Welche Herausforderungen gibt es in der Kommunikation mit den Spielern und den Eltern?
Es kommt vor, dass sich spätentwickelte Spieler teilweise degradiert fühlen, wenn sie in eine Mannschaft mit Spielern aus einem jüngeren Jahrgang eingeteilt werden. Die Einteilung in die jüngere Kohorte wird mit einer schlechten sportlichen Bewertung assoziiert. Das stimmt allerdings nicht und hat nichts damit zu tun, dass wir mit der Leistung der Spätentwickler unzufrieden sind. Die Unzufriedenheit der Spieler wird an die Eltern weitergegeben, die anschließend ihre Beschwerden äußern. Hier ist es besonders wichtig, sowohl Spieler als auch Eltern über die zuvor erläuterten Vorteile aufzuklären. Es muss klar gemacht werden, warum diese Maßnahme individuell für den Spieler gut ist, um Akzeptanz zu schaffen. Wir versuchen, die Erziehungsberechtigten über Elternabende abzuholen, und führen zusätzlich individuelle Gespräche, wenn weiterer Klärungsbedarf besteht.

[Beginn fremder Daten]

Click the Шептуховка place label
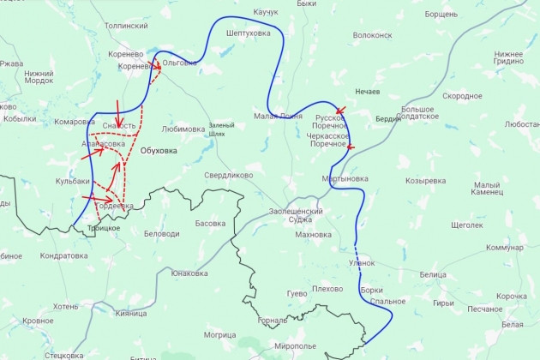pyautogui.click(x=248, y=33)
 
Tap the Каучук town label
pyautogui.click(x=267, y=13)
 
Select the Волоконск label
pyautogui.click(x=372, y=36)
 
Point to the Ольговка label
pyautogui.click(x=179, y=63)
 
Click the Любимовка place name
pyautogui.click(x=183, y=129)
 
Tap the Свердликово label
pyautogui.click(x=228, y=175)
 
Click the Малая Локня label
pyautogui.click(x=278, y=116)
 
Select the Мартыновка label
pyautogui.click(x=345, y=179)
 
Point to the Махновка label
pyautogui.click(x=313, y=234)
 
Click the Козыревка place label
pyautogui.click(x=426, y=181)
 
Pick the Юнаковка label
pyautogui.click(x=189, y=273)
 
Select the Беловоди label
pyautogui.click(x=161, y=234)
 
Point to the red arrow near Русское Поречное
pyautogui.click(x=341, y=111)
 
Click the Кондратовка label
pyautogui.click(x=64, y=255)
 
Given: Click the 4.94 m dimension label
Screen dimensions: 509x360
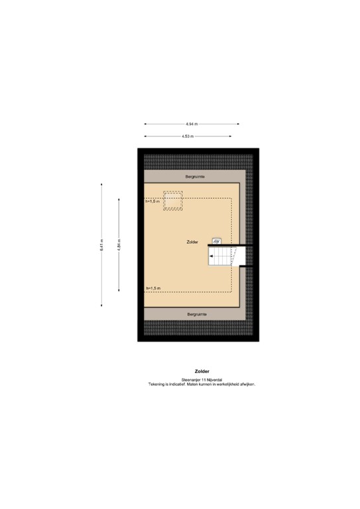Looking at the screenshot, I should (192, 124).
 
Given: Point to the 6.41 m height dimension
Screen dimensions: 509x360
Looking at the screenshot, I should (101, 245).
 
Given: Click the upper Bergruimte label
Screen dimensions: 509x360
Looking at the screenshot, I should (194, 177).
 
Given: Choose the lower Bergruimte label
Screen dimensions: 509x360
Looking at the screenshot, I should (197, 313).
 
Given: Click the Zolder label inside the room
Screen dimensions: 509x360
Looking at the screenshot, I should (193, 243).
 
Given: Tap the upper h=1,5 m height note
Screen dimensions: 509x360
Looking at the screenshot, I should (153, 201).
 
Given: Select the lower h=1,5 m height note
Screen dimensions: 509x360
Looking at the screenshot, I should (154, 288).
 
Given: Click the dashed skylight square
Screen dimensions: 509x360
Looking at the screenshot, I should (174, 201).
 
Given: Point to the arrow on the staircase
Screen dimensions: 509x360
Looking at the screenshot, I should (213, 255).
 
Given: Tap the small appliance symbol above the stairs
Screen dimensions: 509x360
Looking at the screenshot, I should (216, 242).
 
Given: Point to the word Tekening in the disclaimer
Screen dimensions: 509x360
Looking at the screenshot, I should (159, 384).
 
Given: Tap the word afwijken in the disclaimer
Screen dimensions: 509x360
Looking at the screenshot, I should (246, 384).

Inwiefern stärkt das Bio-Banding die individualisierte Ausbildung des Nachwuchsleistungszentrums?
Im Nachwuchssport ist der Reifeprozess der Spieler mit das Essenziellste. Das heißt, wenn wir individueller auf den Reifestatus eingehen können, haben wir die Möglichkeit, den Spieler wirklich optimal zu fördern. Wir müssen schauen, dass wir den Spieler nicht unter-, aber auch nicht überfordern. Das Bio-Banding ist hierbei von großem Nutzen und stellt ein wichtiges Werkzeug zur individuellen Förderung unserer Spieler dar.
Glaubst du, dass Bio-Banding langfristig die Struktur des Nachwuchsleistungsfußballs verändern wird?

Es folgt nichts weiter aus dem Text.